Another way to improve swallowability could be to reduce the size of the EsoCap system [17
]. Using a smaller capsule, for example capsule size 0, while maintaining the same or higher density, could further increase acceptability. In this study it was not possible to use a smaller capsule size due to the particularly thick film (220 μm) required for visibility in MRI. A film intended for therapeutic use could have approximately half the thickness, so a reduction in capsule size is easily possible. Moreover, use of thinner films could increase the length of the rolled film possible. In the present study, the length was only 22 cm, which would not be enough to cover the whole esophagus, which typically has a length of about 25 cm. These few centimeters could easily be included by the use of thinner films. In addition, the study used a water-insoluble polyester retainer that had to remain in the oral cavity for more than 3 min after application of the film, until sufficient swelling or erosion of the retainer-film connection had occurred. This insoluble retainer potentially led to increased foreign body sensation. The use of a thin and highly flexible retainer, which is rapidly water-soluble after application, could further increase acceptance.

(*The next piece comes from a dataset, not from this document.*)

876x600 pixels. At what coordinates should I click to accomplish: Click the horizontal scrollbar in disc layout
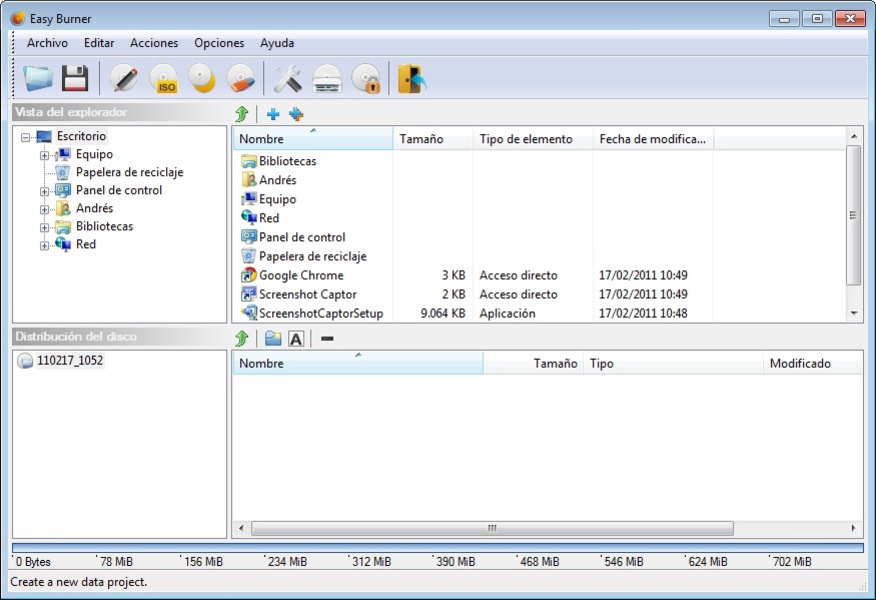[x=491, y=528]
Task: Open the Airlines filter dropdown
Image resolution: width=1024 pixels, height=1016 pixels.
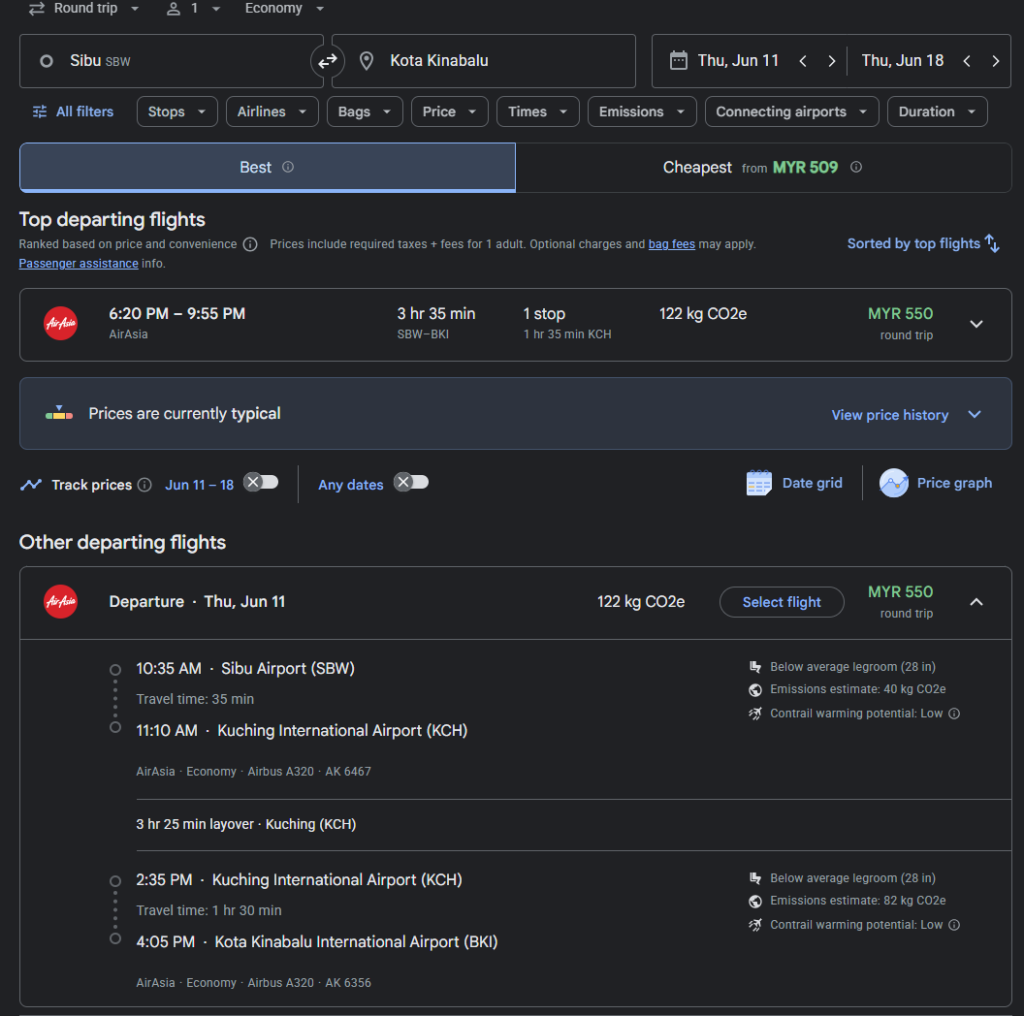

In both study setups, the unrolled length of the particularly thick and less flexible contrasting films averaged 7.5 cm and was not, therefore, completely unrolled. In addition, there is no clear trend in the unrolled film length over the days. Nonetheless, we were able to show that inclusion of a sinker significantly increased the mean unrolled fraction from 31 ± 18% in setup A, to 40 ± 21% in setup B with the sinker (paired t
< 0.05). The high variability in the unrolled fraction might be related to the manual production of very thick films, manual slitting of the capsules and manual assembly of the more complex system. The use of thinner films, uniformly slotted capsules, and automation of the manufacturing process could result in the film’s significantly lower unwinding resistance from the capsule. The film’s unwinding length could be increased as a result of these developments. From a therapeutic point of view, it might not be a disadvantage that the EsoCap system gets stuck in the esophagus and the film is not completely unrolled and placed in the esophagus [26
]. If the system is not completely unrolled, for example because the capsule gets stuck in the esophagus, the unrolled setup of the film forms a kind of deposit. The capsule and the sinker disintegrate within a short time. The film polymer is slowly dissolved by the mucosal moisture, so that it changes to a gel-like consistency. This highly viscous and gel-like deposit is transported distally towards the stomach due to peristaltic movements in the esophagus and could thus provide long-lasting local drug therapy throughout the esophagus. The sinker should disintegrate within a short time due to the quantities of disintegrants and should not cause any irritation. The highly promising EsoCap system’s clinical benefit needs to be determined in further studies with diseased subjects.